Short task => Copy out the entries below word for word, from the line containing "ENGLISH (16, 11)" to the line containing "Video (89, 141)", including both of those lines. Omit the pictures.

Data to use =>
####################

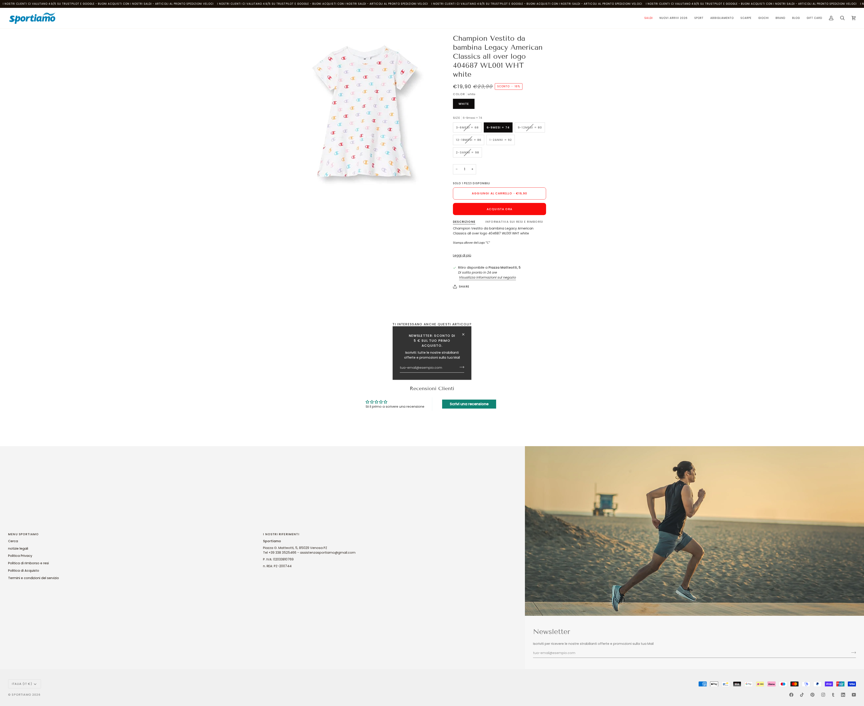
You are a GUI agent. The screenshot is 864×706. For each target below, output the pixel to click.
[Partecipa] (460, 367)
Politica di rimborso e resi (28, 563)
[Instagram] (823, 695)
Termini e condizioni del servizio (33, 578)
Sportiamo (21, 695)
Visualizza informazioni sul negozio (487, 277)
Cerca (13, 541)
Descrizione (464, 222)
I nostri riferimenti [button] (281, 534)
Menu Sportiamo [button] (23, 534)
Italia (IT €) (22, 684)
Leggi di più (462, 255)
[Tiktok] (802, 695)
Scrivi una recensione (469, 404)
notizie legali (18, 548)
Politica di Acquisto (23, 570)
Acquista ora (499, 209)
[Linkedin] (843, 695)
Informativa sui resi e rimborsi (514, 222)
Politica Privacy (20, 555)
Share (464, 286)
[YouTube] (854, 695)
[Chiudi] (465, 334)
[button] (648, 18)
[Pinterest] (812, 695)
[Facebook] (791, 695)
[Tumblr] (833, 695)
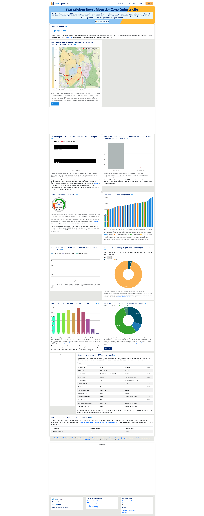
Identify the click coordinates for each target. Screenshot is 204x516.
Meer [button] (141, 3)
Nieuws (124, 503)
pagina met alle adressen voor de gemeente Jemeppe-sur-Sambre (98, 422)
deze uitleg (95, 221)
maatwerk (56, 346)
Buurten (54, 104)
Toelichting (108, 348)
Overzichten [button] (119, 3)
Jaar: (105, 257)
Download (149, 3)
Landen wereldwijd (92, 507)
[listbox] (109, 257)
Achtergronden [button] (131, 3)
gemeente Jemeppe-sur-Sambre (125, 296)
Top (119, 440)
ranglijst (69, 37)
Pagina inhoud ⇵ (103, 21)
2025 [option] (108, 257)
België (96, 183)
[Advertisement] (102, 122)
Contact (124, 512)
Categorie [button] (82, 364)
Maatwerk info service (129, 510)
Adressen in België (92, 503)
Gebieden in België (92, 501)
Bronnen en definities (128, 501)
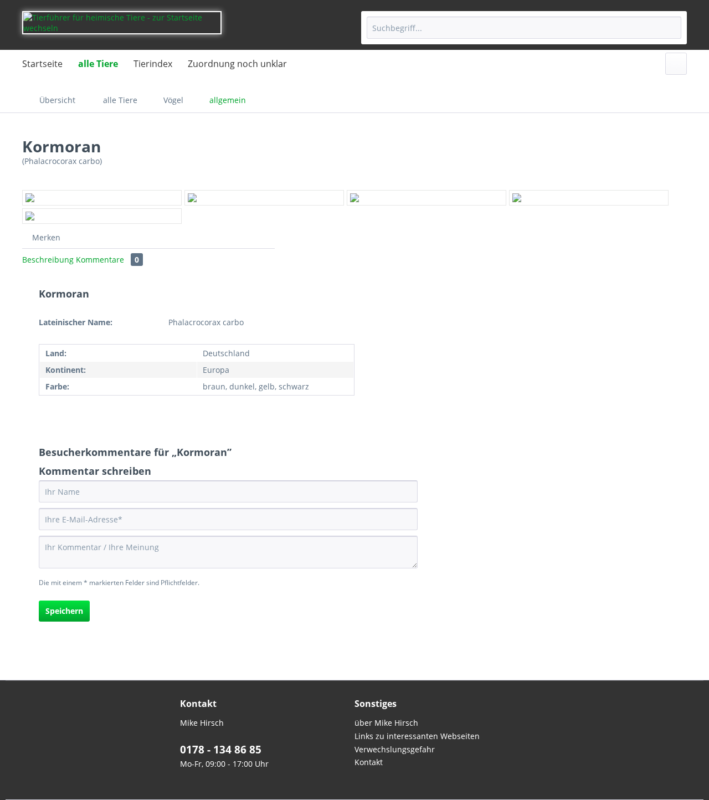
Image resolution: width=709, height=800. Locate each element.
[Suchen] (671, 28)
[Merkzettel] (676, 64)
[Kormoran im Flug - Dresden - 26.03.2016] (102, 216)
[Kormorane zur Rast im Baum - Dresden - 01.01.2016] (426, 198)
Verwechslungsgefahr (394, 749)
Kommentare (107, 259)
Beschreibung (48, 259)
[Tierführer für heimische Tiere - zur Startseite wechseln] (122, 27)
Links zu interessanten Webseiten (417, 736)
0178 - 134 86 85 (220, 749)
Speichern (64, 611)
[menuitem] (524, 27)
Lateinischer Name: (75, 322)
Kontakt (368, 762)
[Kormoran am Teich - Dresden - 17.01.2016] (589, 198)
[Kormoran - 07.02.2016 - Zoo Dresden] (102, 198)
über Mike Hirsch (386, 722)
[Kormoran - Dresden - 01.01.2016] (264, 198)
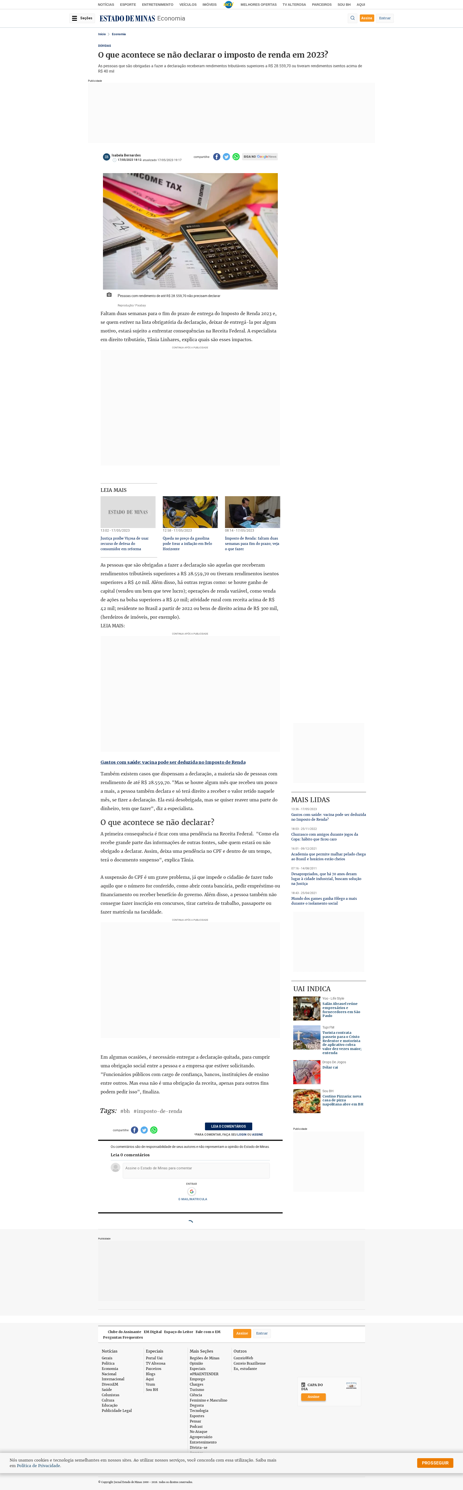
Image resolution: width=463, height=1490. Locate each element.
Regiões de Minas (204, 1358)
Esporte (128, 5)
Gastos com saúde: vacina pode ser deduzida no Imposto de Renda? (328, 817)
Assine (367, 18)
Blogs (150, 1374)
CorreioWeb (243, 1358)
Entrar (385, 18)
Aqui (150, 1379)
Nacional (109, 1374)
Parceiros (322, 5)
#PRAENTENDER (204, 1374)
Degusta (197, 1405)
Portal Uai (154, 1358)
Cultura (108, 1400)
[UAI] (229, 4)
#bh (125, 1111)
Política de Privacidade (38, 1465)
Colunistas (110, 1395)
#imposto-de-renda (157, 1111)
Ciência (196, 1395)
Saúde (107, 1390)
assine (257, 1134)
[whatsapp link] (236, 156)
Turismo (197, 1390)
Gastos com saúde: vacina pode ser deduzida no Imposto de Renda (173, 762)
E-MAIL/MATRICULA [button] (192, 1199)
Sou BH (344, 5)
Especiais (197, 1369)
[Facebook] (216, 156)
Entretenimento (157, 5)
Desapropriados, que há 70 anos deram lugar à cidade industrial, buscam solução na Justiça (326, 879)
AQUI (361, 5)
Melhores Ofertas (259, 5)
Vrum (150, 1384)
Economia (171, 18)
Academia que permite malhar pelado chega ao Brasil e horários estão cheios (328, 856)
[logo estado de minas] (127, 18)
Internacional (113, 1379)
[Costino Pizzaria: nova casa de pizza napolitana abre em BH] (306, 1101)
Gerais (107, 1358)
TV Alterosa (294, 5)
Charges (196, 1384)
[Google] (191, 1191)
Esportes (197, 1416)
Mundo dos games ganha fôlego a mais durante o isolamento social (324, 901)
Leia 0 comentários (228, 1126)
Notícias (106, 5)
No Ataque (198, 1432)
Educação (109, 1405)
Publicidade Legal (117, 1411)
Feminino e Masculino (208, 1400)
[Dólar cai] (306, 1072)
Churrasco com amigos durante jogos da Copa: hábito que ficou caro (324, 836)
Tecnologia (199, 1411)
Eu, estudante (245, 1369)
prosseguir (435, 1462)
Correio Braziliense (250, 1363)
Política (108, 1363)
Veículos (188, 5)
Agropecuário (201, 1437)
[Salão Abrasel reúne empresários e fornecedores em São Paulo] (306, 1008)
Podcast (196, 1427)
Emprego (197, 1379)
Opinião (196, 1363)
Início (102, 34)
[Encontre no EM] (352, 18)
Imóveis (210, 5)
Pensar (195, 1421)
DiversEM (110, 1384)
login (242, 1134)
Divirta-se (198, 1448)
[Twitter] (226, 156)
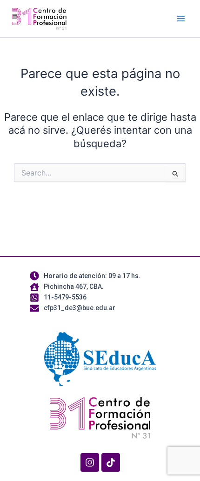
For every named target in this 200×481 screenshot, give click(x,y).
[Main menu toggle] (181, 18)
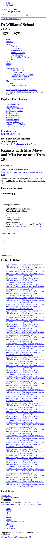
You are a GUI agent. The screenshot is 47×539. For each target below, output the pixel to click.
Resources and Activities (15, 68)
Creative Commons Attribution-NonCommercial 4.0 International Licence (21, 503)
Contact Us (10, 83)
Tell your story (16, 48)
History (8, 44)
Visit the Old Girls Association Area (18, 144)
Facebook (9, 5)
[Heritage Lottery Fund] (10, 498)
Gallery (8, 61)
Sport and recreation (13, 117)
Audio (8, 66)
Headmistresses (16, 50)
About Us (9, 42)
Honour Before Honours (20, 77)
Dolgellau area (16, 72)
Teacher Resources (18, 70)
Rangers (9, 165)
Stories (8, 64)
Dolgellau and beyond (14, 109)
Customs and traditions (14, 122)
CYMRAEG (6, 11)
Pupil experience (12, 113)
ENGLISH (16, 11)
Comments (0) (6, 255)
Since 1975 (15, 59)
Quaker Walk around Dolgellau (22, 75)
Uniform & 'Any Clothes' (15, 124)
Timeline (14, 46)
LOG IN (15, 9)
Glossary (9, 81)
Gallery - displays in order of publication (21, 90)
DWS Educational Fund (20, 85)
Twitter (8, 3)
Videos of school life (18, 79)
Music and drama (12, 115)
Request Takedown (10, 132)
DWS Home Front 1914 (15, 126)
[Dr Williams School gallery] (26, 269)
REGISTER (5, 9)
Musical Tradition (17, 55)
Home (8, 39)
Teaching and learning (14, 111)
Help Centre (10, 528)
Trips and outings (12, 120)
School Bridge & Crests (20, 57)
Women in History (18, 53)
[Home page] (11, 19)
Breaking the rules (13, 104)
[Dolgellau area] (6, 496)
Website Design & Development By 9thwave (18, 537)
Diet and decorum (12, 107)
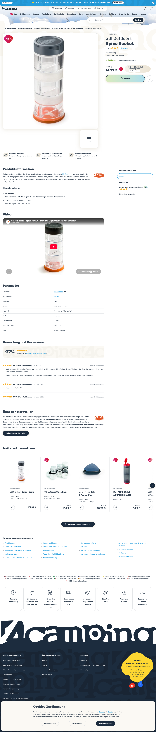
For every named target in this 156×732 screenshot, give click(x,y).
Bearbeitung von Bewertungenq (36, 353)
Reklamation (7, 675)
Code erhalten (134, 71)
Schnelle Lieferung (13, 600)
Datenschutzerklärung (11, 694)
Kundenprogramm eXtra (12, 679)
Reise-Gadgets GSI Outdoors (53, 554)
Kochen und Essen (50, 543)
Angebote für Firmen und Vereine (92, 665)
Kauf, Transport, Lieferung (12, 665)
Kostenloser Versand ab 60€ (69, 601)
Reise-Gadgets (48, 550)
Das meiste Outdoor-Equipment (142, 601)
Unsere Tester (47, 675)
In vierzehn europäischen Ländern (87, 601)
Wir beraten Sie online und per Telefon (32, 601)
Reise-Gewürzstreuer (13, 547)
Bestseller (122, 553)
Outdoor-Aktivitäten (126, 557)
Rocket (56, 296)
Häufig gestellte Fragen (11, 660)
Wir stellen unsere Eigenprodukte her (50, 603)
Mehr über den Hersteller (16, 433)
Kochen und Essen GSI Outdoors (55, 547)
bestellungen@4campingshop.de (138, 666)
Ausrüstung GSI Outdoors (90, 550)
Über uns (45, 660)
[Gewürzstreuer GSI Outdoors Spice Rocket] (50, 81)
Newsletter (84, 670)
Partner (101, 712)
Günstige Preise (106, 600)
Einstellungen (77, 723)
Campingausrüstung (88, 543)
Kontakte (83, 660)
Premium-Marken (124, 600)
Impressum (46, 665)
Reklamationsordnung (11, 689)
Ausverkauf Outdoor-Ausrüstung (93, 554)
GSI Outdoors (67, 174)
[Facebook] (140, 684)
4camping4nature (48, 670)
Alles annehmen (105, 723)
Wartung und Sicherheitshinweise (15, 698)
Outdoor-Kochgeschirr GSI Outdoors (18, 558)
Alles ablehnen (50, 723)
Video (89, 141)
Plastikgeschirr (10, 543)
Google (110, 712)
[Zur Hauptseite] (9, 8)
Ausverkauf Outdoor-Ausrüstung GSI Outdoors (132, 544)
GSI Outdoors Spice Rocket (17, 576)
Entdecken (118, 3)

####################

Exercise output =>
ENGLISH (16, 11)
Comments (0) (6, 255)
Since 1975 (15, 59)
Quaker Walk around Dolgellau (22, 75)
Uniform & 'Any Clothes' (15, 124)
Timeline (14, 46)
LOG IN (15, 9)
Glossary (9, 81)
Gallery - displays in order of publication (21, 90)
DWS Educational Fund (20, 85)
Twitter (8, 3)
Videos of school life (18, 79)
Music and drama (12, 115)
Request Takedown (10, 132)
DWS Home Front 1914 (15, 126)
[Dr Williams School gallery] (26, 269)
REGISTER (5, 9)
Musical Tradition (17, 55)
Home (8, 39)
Teaching and learning (14, 111)
Help Centre (10, 528)
Trips and outings (12, 120)
School Bridge & Crests (20, 57)
Women in History (18, 53)
[Home page] (11, 19)
Breaking the rules (13, 104)
[Dolgellau area] (6, 496)
Website Design & Development By 9thwave (18, 537)
Diet and decorum (12, 107)
For every named target in this 156×732 screenshot, give click(x,y).
Bearbeitung von Bewertungenq (36, 353)
Reklamation (7, 675)
Code erhalten (134, 71)
Schnelle Lieferung (13, 600)
Datenschutzerklärung (11, 694)
Kundenprogramm eXtra (12, 679)
Reise-Gadgets GSI Outdoors (53, 554)
Kochen und Essen (50, 543)
Angebote für Firmen und Vereine (92, 665)
Kauf, Transport, Lieferung (12, 665)
Kostenloser Versand ab 60€ (69, 601)
Reise-Gadgets (48, 550)
Das meiste Outdoor-Equipment (142, 601)
Unsere Tester (47, 675)
In vierzehn europäischen Ländern (87, 601)
Wir beraten Sie online und per Telefon (32, 601)
Reise-Gewürzstreuer (13, 547)
Bestseller (122, 553)
Outdoor-Aktivitäten (126, 557)
Rocket (56, 296)
Häufig gestellte Fragen (11, 660)
Wir stellen unsere Eigenprodukte her (50, 603)
Mehr über den Hersteller (16, 433)
Kochen und Essen GSI Outdoors (55, 547)
bestellungen@4campingshop.de (138, 666)
Ausrüstung GSI Outdoors (90, 550)
Über uns (45, 660)
[Gewürzstreuer GSI Outdoors Spice Rocket] (50, 81)
Newsletter (84, 670)
Partner (101, 712)
Günstige Preise (106, 600)
Einstellungen (77, 723)
Campingausrüstung (88, 543)
Kontakte (83, 660)
Premium-Marken (124, 600)
Impressum (46, 665)
Reklamationsordnung (11, 689)
Ausverkauf Outdoor-Ausrüstung (93, 554)
GSI Outdoors (67, 174)
[Facebook] (140, 684)
4camping4nature (48, 670)
Alles annehmen (105, 723)
Wartung und Sicherheitshinweise (15, 698)
Outdoor-Kochgeschirr GSI Outdoors (18, 558)
Alles ablehnen (50, 723)
Video (89, 141)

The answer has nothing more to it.